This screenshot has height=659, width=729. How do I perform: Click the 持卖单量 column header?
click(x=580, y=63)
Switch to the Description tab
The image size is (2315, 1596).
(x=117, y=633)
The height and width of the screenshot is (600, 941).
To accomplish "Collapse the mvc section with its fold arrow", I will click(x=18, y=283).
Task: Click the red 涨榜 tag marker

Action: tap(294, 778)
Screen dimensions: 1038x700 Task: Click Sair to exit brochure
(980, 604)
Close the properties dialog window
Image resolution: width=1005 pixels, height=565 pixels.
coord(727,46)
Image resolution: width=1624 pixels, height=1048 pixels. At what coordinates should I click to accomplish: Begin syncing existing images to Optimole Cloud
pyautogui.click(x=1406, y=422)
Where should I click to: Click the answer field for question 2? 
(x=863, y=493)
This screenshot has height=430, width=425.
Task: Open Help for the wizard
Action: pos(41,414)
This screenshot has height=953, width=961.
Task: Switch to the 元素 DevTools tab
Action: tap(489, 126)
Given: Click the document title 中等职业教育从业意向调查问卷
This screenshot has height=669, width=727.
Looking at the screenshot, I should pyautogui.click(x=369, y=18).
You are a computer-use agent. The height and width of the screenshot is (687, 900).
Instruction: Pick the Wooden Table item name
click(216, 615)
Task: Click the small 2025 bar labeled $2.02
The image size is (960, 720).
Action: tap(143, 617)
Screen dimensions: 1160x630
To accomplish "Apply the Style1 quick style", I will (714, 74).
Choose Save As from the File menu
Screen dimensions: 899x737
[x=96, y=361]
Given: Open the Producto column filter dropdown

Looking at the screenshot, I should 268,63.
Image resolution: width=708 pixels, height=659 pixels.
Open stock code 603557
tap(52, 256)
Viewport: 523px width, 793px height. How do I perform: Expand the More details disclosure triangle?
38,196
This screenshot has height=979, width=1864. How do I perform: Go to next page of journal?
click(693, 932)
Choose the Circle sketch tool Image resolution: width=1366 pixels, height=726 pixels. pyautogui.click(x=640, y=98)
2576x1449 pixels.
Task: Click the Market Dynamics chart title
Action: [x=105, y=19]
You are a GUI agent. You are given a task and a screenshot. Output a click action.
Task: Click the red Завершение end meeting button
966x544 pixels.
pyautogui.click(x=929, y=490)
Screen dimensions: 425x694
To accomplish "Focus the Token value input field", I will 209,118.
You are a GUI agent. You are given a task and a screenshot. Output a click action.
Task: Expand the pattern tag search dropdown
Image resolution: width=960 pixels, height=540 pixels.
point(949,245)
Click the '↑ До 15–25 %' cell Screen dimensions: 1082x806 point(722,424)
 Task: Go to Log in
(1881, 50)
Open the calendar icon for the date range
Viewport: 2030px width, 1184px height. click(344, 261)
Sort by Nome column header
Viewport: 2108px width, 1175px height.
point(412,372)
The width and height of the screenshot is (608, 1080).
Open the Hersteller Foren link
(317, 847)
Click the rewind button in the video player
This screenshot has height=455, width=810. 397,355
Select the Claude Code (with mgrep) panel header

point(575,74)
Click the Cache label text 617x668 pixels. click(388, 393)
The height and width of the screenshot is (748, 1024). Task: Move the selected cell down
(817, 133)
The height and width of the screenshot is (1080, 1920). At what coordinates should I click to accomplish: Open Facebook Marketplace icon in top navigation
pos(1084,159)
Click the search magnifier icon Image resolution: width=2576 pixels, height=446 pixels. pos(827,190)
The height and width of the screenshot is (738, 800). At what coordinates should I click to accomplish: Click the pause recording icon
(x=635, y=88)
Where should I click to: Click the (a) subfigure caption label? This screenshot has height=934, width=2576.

_ _ _ _

Copy out all of the records above word for word, keeping each line as it appears.

Exercise output:
This screenshot has height=659, width=729. How do I perform: Click the 持卖单量 column header?
click(x=580, y=63)
Switch to the Description tab
The image size is (2315, 1596).
(x=117, y=633)
The height and width of the screenshot is (600, 941).
To accomplish "Collapse the mvc section with its fold arrow", I will click(x=18, y=283).
Task: Click the red 涨榜 tag marker

Action: tap(294, 778)
Screen dimensions: 1038x700 Task: Click Sair to exit brochure
(980, 604)
Close the properties dialog window
Image resolution: width=1005 pixels, height=565 pixels.
coord(727,46)
Image resolution: width=1624 pixels, height=1048 pixels. At what coordinates should I click to accomplish: Begin syncing existing images to Optimole Cloud
pyautogui.click(x=1406, y=422)
Where should I click to: Click the answer field for question 2? 
(x=863, y=493)
This screenshot has height=430, width=425.
Task: Open Help for the wizard
Action: pos(41,414)
This screenshot has height=953, width=961.
Task: Switch to the 元素 DevTools tab
Action: tap(489, 126)
Given: Click the document title 中等职业教育从业意向调查问卷
This screenshot has height=669, width=727.
Looking at the screenshot, I should pyautogui.click(x=369, y=18).
You are a computer-use agent. The height and width of the screenshot is (687, 900).
Instruction: Pick the Wooden Table item name
click(216, 615)
Task: Click the small 2025 bar labeled $2.02
The image size is (960, 720).
Action: tap(143, 617)
Screen dimensions: 1160x630
To accomplish "Apply the Style1 quick style", I will (714, 74).
Choose Save As from the File menu
Screen dimensions: 899x737
[x=96, y=361]
Given: Open the Producto column filter dropdown

Looking at the screenshot, I should 268,63.
Image resolution: width=708 pixels, height=659 pixels.
Open stock code 603557
tap(52, 256)
Viewport: 523px width, 793px height. How do I perform: Expand the More details disclosure triangle?
38,196
This screenshot has height=979, width=1864. How do I perform: Go to next page of journal?
click(693, 932)
Choose the Circle sketch tool Image resolution: width=1366 pixels, height=726 pixels. pyautogui.click(x=640, y=98)
2576x1449 pixels.
Task: Click the Market Dynamics chart title
Action: [x=105, y=19]
You are a GUI agent. You are given a task and a screenshot. Output a click action.
Task: Click the red Завершение end meeting button
966x544 pixels.
pyautogui.click(x=929, y=490)
Screen dimensions: 425x694
To accomplish "Focus the Token value input field", I will 209,118.
You are a GUI agent. You are given a task and a screenshot. Output a click action.
Task: Expand the pattern tag search dropdown
Image resolution: width=960 pixels, height=540 pixels.
point(949,245)
Click the '↑ До 15–25 %' cell Screen dimensions: 1082x806 point(722,424)
 Task: Go to Log in
(1881, 50)
Open the calendar icon for the date range
Viewport: 2030px width, 1184px height. click(344, 261)
Sort by Nome column header
Viewport: 2108px width, 1175px height.
point(412,372)
The width and height of the screenshot is (608, 1080).
Open the Hersteller Foren link
(317, 847)
Click the rewind button in the video player
This screenshot has height=455, width=810. 397,355
Select the Claude Code (with mgrep) panel header

point(575,74)
Click the Cache label text 617x668 pixels. click(388, 393)
The height and width of the screenshot is (748, 1024). Task: Move the selected cell down
(817, 133)
The height and width of the screenshot is (1080, 1920). At what coordinates should I click to accomplish: Open Facebook Marketplace icon in top navigation
pos(1084,159)
Click the search magnifier icon Image resolution: width=2576 pixels, height=446 pixels. pos(827,190)
The height and width of the screenshot is (738, 800). At what coordinates should I click to accomplish: Click the pause recording icon
(x=635, y=88)
Where should I click to: Click the (a) subfigure caption label? This screenshot has height=934, width=2576.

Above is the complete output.